_Some records:_
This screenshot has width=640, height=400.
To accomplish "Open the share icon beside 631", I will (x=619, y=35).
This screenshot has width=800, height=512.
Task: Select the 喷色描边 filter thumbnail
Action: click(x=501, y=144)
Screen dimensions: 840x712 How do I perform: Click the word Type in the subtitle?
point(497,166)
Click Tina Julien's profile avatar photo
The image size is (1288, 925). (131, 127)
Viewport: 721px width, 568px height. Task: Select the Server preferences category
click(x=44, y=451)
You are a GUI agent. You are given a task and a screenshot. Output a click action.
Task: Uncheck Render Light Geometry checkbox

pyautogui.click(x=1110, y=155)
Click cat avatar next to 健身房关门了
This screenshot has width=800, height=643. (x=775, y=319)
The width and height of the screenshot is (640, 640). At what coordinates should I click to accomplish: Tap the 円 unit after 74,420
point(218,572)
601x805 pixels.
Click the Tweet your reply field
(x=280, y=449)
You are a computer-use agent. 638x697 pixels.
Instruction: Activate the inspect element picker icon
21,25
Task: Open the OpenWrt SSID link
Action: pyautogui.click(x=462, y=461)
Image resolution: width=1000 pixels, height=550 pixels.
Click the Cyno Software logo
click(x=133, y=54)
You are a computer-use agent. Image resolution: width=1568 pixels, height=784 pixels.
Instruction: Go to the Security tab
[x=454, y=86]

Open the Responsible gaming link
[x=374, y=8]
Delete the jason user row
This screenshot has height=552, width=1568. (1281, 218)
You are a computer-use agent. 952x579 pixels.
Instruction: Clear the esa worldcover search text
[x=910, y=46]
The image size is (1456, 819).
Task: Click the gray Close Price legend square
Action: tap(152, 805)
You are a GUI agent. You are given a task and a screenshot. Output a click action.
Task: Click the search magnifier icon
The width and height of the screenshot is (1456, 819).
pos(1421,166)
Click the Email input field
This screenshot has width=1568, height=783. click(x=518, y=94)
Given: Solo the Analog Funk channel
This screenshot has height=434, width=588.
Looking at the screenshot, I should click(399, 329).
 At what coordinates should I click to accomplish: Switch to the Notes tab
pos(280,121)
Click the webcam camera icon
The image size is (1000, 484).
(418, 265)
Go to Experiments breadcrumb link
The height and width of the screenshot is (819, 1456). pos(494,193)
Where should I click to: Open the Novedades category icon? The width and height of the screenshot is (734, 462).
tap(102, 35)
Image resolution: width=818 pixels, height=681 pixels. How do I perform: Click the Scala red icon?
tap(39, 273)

_What is required:_
Copy every one of the records above word for word, line by line.

_Reply to the exercise:_
This screenshot has width=640, height=400.
To accomplish "Open the share icon beside 631", I will (x=619, y=35).
This screenshot has width=800, height=512.
Task: Select the 喷色描边 filter thumbnail
Action: click(x=501, y=144)
Screen dimensions: 840x712 How do I perform: Click the word Type in the subtitle?
point(497,166)
Click Tina Julien's profile avatar photo
The image size is (1288, 925). (131, 127)
Viewport: 721px width, 568px height. Task: Select the Server preferences category
click(x=44, y=451)
You are a GUI agent. You are given a task and a screenshot. Output a click action.
Task: Uncheck Render Light Geometry checkbox

pyautogui.click(x=1110, y=155)
Click cat avatar next to 健身房关门了
This screenshot has width=800, height=643. (x=775, y=319)
The width and height of the screenshot is (640, 640). At what coordinates should I click to accomplish: Tap the 円 unit after 74,420
point(218,572)
601x805 pixels.
Click the Tweet your reply field
(x=280, y=449)
You are a computer-use agent. 638x697 pixels.
Instruction: Activate the inspect element picker icon
21,25
Task: Open the OpenWrt SSID link
Action: pyautogui.click(x=462, y=461)
Image resolution: width=1000 pixels, height=550 pixels.
Click the Cyno Software logo
click(x=133, y=54)
You are a computer-use agent. Image resolution: width=1568 pixels, height=784 pixels.
Instruction: Go to the Security tab
[x=454, y=86]

Open the Responsible gaming link
[x=374, y=8]
Delete the jason user row
This screenshot has height=552, width=1568. (1281, 218)
You are a computer-use agent. 952x579 pixels.
Instruction: Clear the esa worldcover search text
[x=910, y=46]
The image size is (1456, 819).
Task: Click the gray Close Price legend square
Action: tap(152, 805)
You are a GUI agent. You are given a task and a screenshot. Output a click action.
Task: Click the search magnifier icon
The width and height of the screenshot is (1456, 819).
pos(1421,166)
Click the Email input field
This screenshot has width=1568, height=783. click(x=518, y=94)
Given: Solo the Analog Funk channel
This screenshot has height=434, width=588.
Looking at the screenshot, I should click(399, 329).
 At what coordinates should I click to accomplish: Switch to the Notes tab
pos(280,121)
Click the webcam camera icon
The image size is (1000, 484).
(418, 265)
Go to Experiments breadcrumb link
The height and width of the screenshot is (819, 1456). pos(494,193)
Where should I click to: Open the Novedades category icon? The width and height of the screenshot is (734, 462).
tap(102, 35)
Image resolution: width=818 pixels, height=681 pixels. How do I perform: Click the Scala red icon?
tap(39, 273)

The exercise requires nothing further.